Data shown:

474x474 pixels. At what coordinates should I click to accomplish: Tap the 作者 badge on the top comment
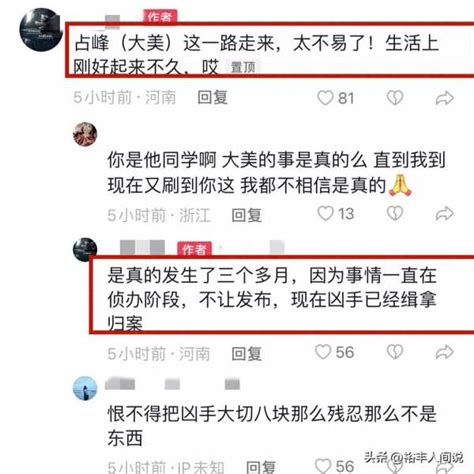coord(160,16)
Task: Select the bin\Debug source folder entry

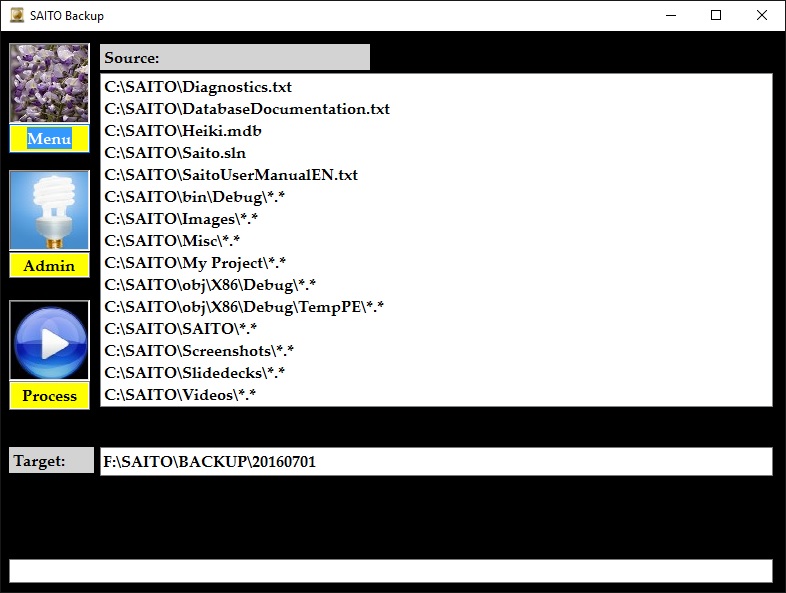Action: point(195,197)
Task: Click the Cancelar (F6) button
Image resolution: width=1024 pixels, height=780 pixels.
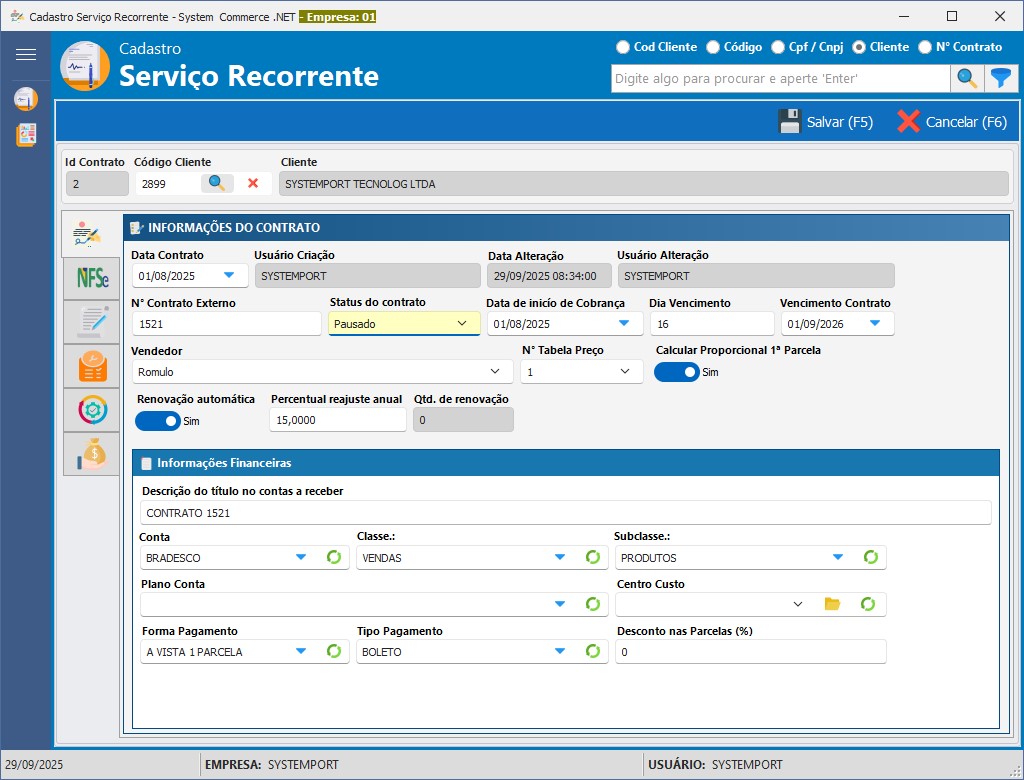Action: 952,122
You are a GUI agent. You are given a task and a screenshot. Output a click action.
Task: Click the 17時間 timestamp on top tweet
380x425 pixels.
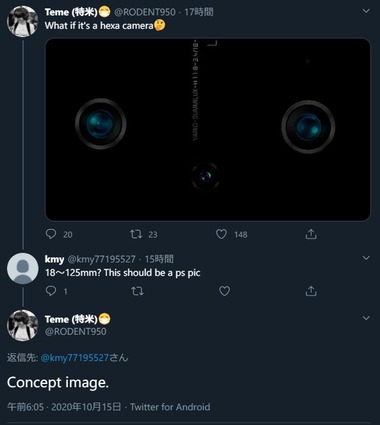[x=199, y=12]
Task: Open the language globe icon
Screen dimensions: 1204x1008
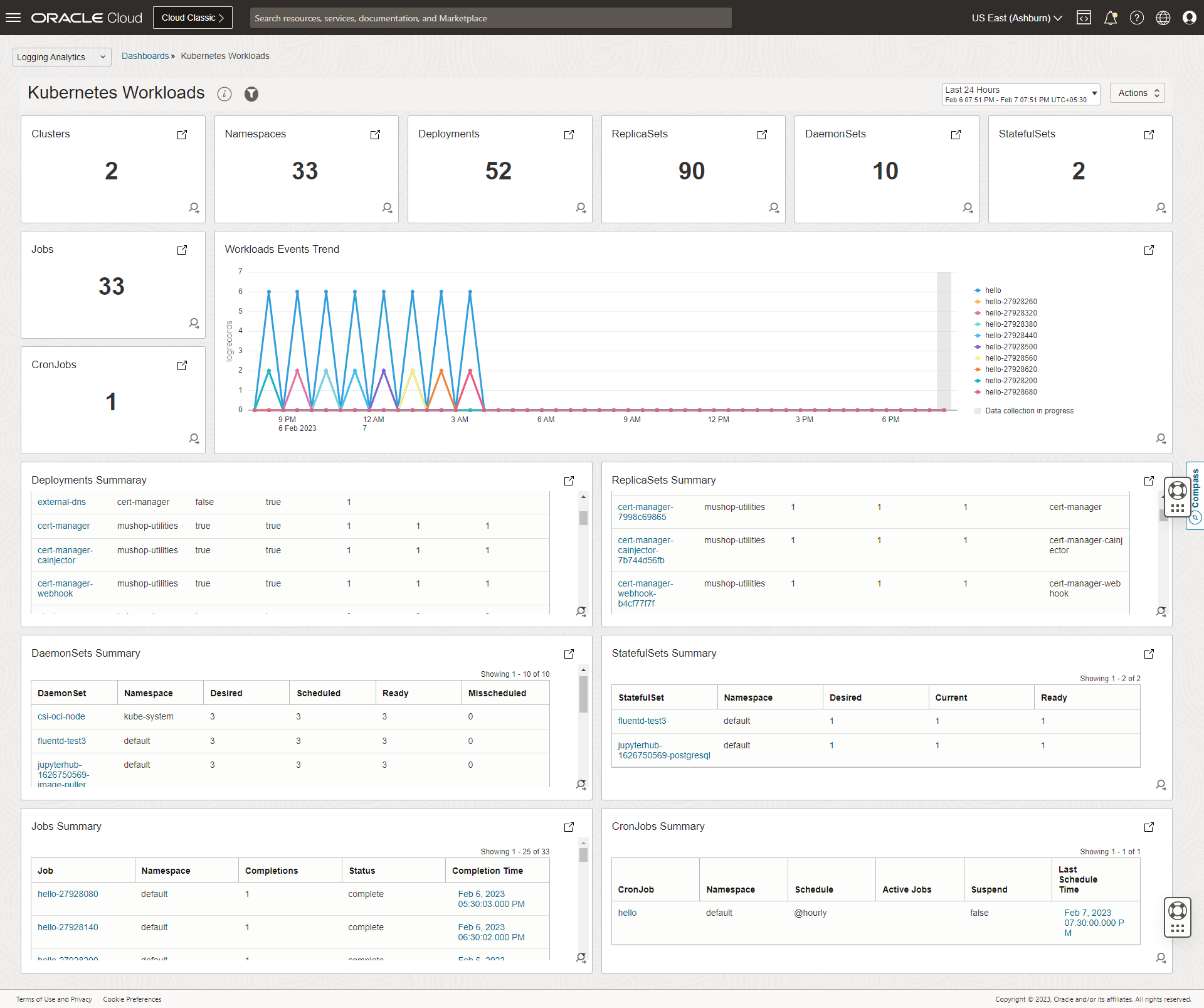Action: click(1163, 18)
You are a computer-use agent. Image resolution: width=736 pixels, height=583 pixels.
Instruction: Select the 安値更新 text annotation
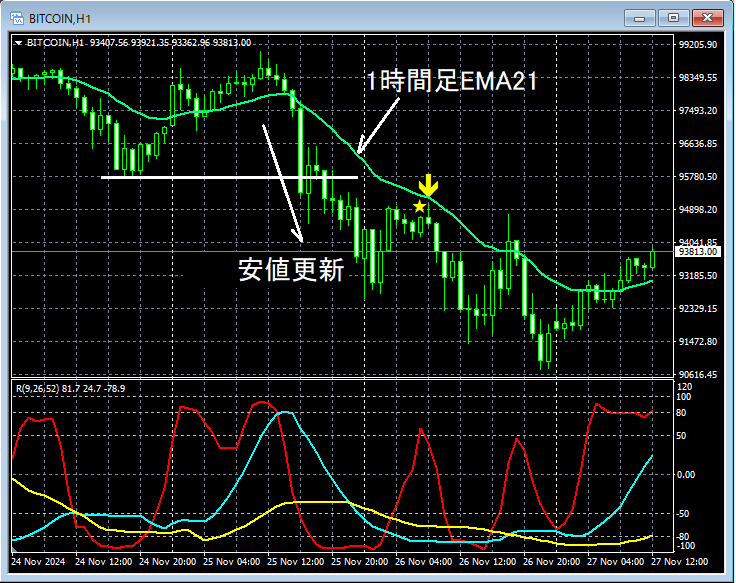coord(291,270)
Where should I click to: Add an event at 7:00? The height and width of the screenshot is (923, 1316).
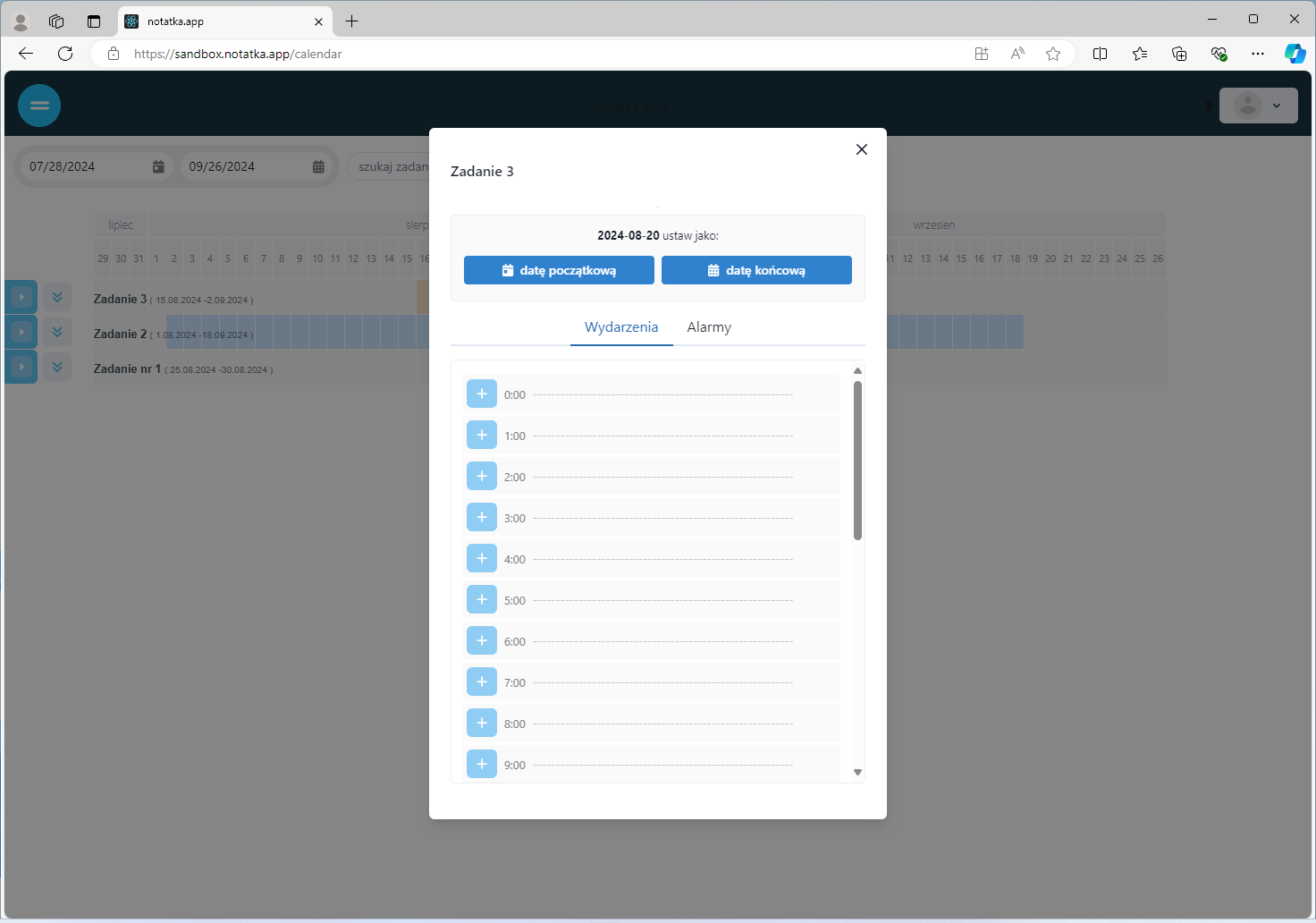pos(482,682)
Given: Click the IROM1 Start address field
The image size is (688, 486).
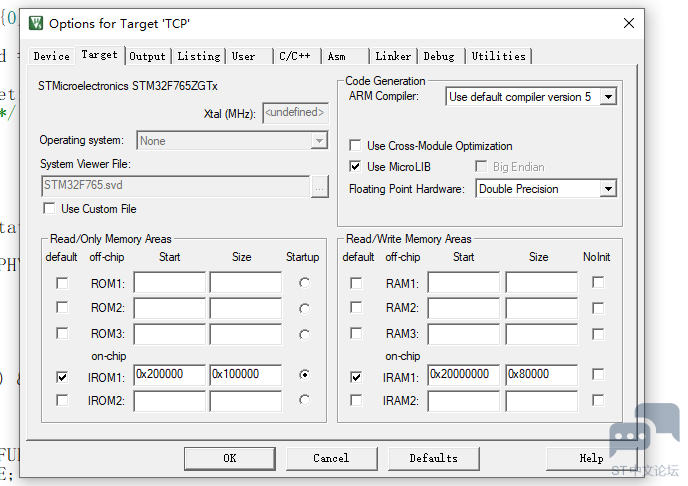Looking at the screenshot, I should [x=169, y=375].
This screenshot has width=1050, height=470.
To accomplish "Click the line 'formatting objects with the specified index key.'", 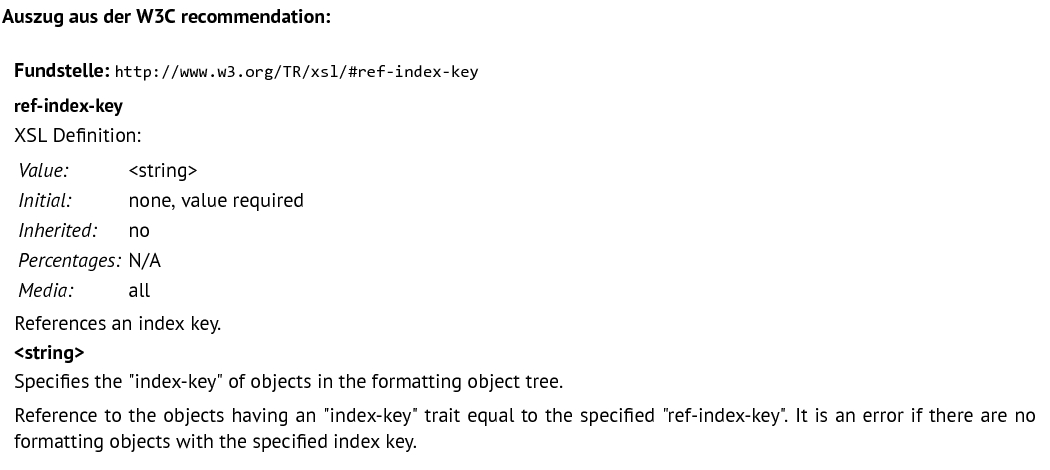I will [x=216, y=442].
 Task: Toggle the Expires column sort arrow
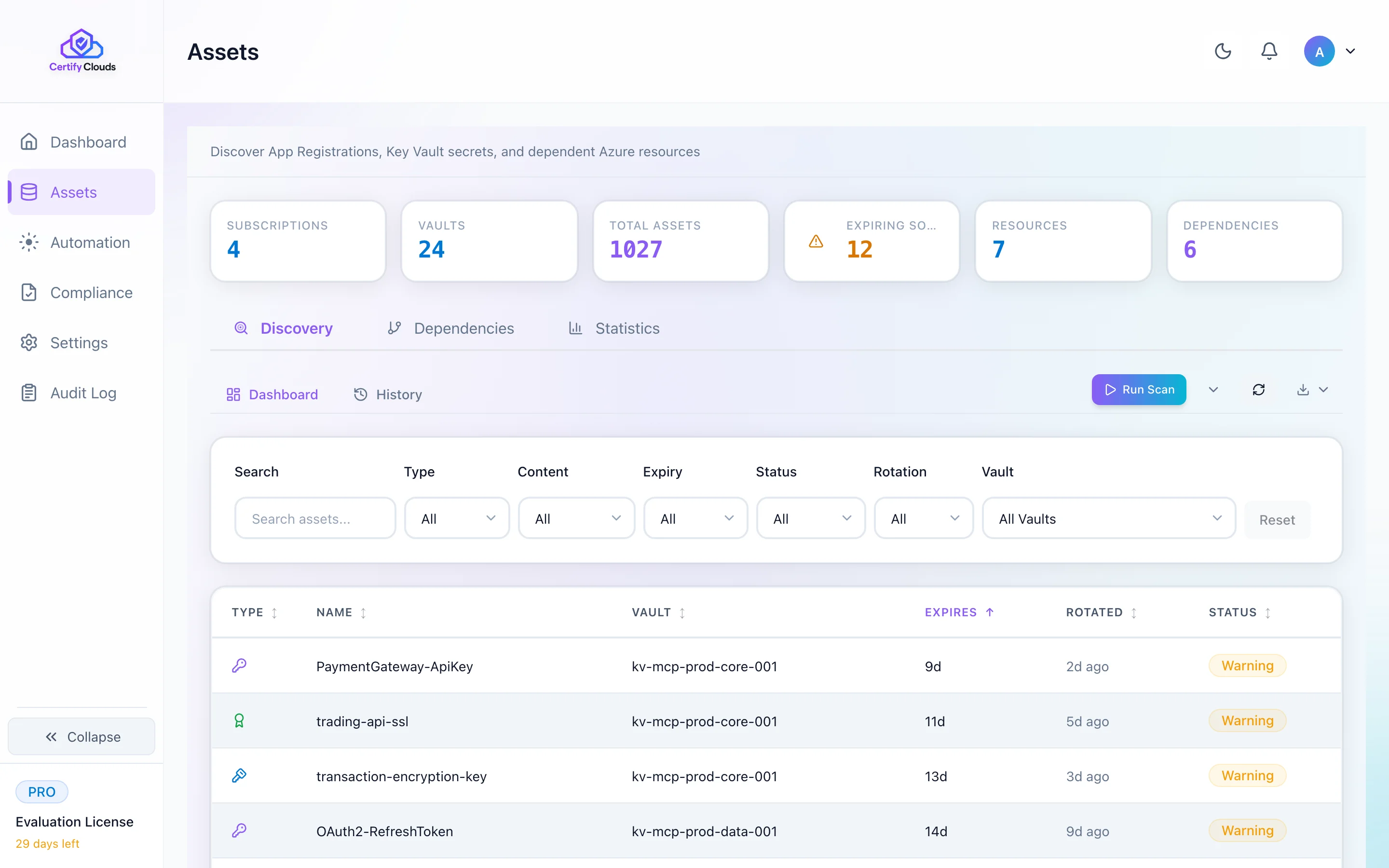pos(990,612)

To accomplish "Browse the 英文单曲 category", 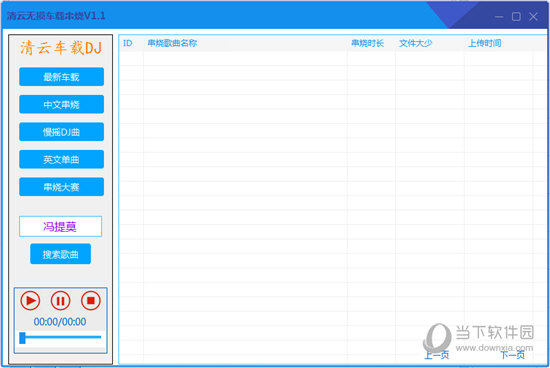I will 61,159.
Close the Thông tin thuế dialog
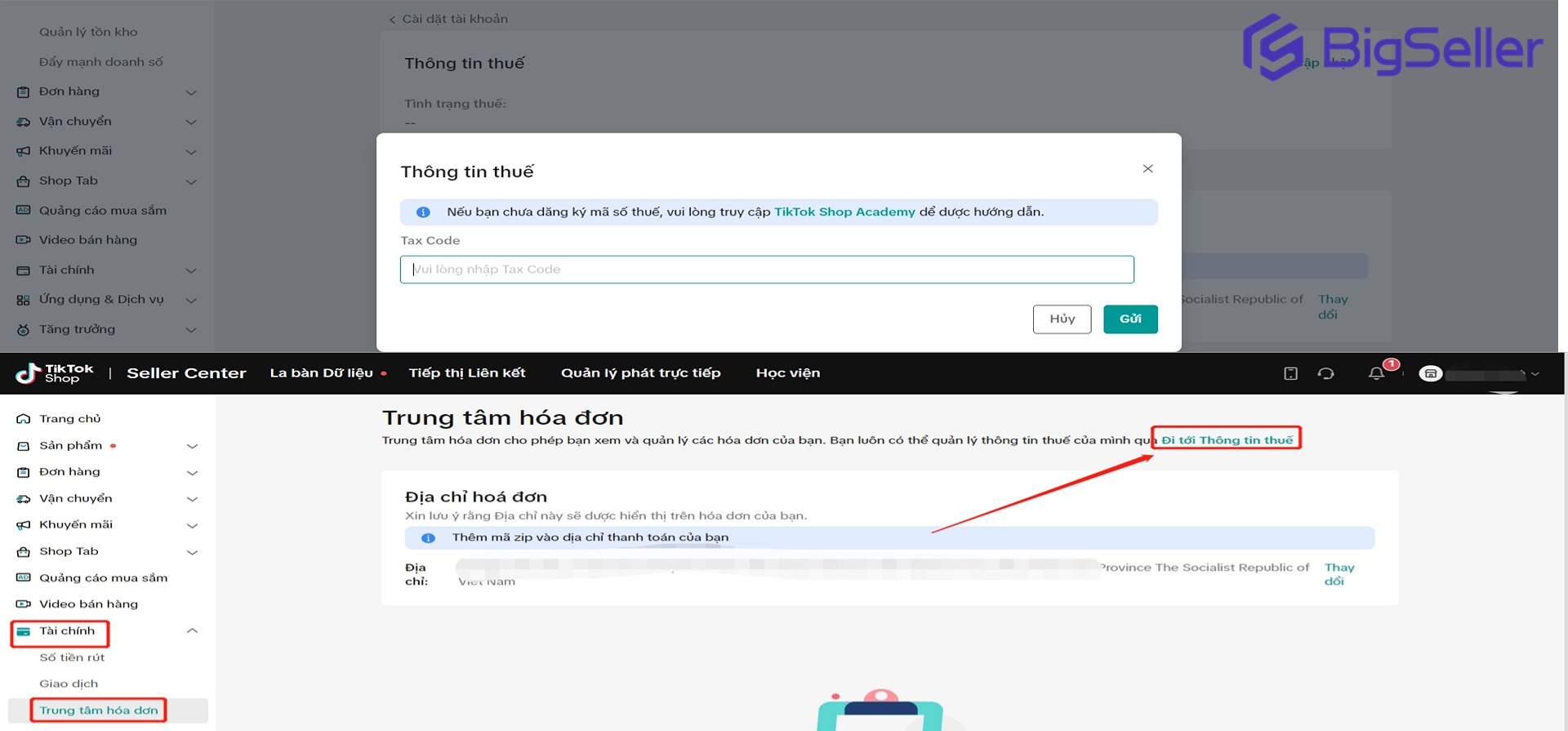 1147,168
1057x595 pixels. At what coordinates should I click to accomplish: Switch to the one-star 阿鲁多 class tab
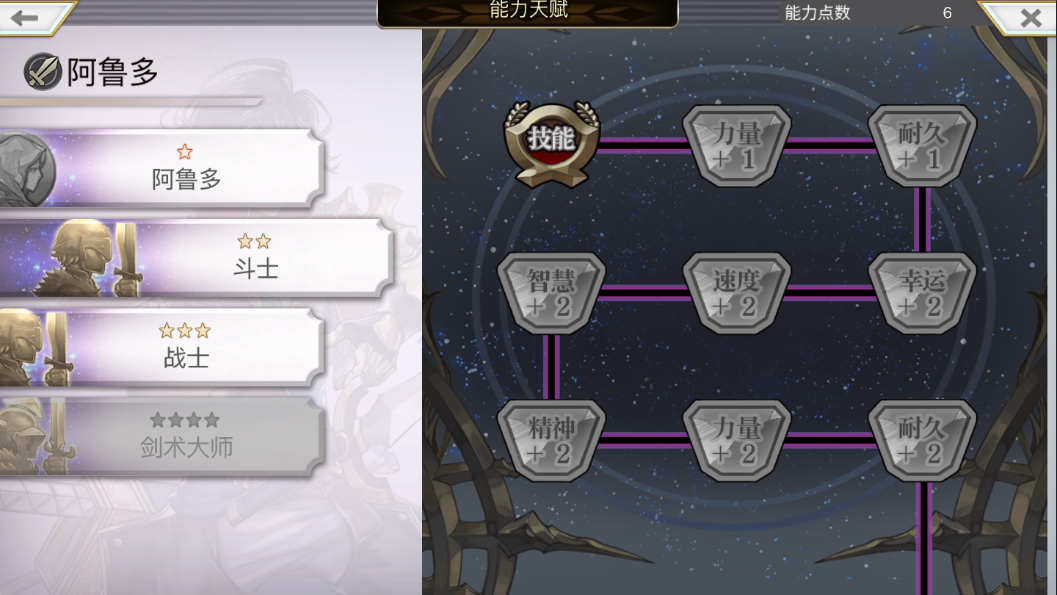(162, 168)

Challenge: Convert the rows from the line with "Task: Select the" to the line with "Action: 952,122", inclusive, into a numbered list with blank lines omitted and the pictures left out.

Output of the task:
1. Task: Select the bin\Debug source folder entry
2. Action: point(195,197)
3. Task: Click the Cancelar (F6) button
4. Image resolution: width=1024 pixels, height=780 pixels.
5. Action: 952,122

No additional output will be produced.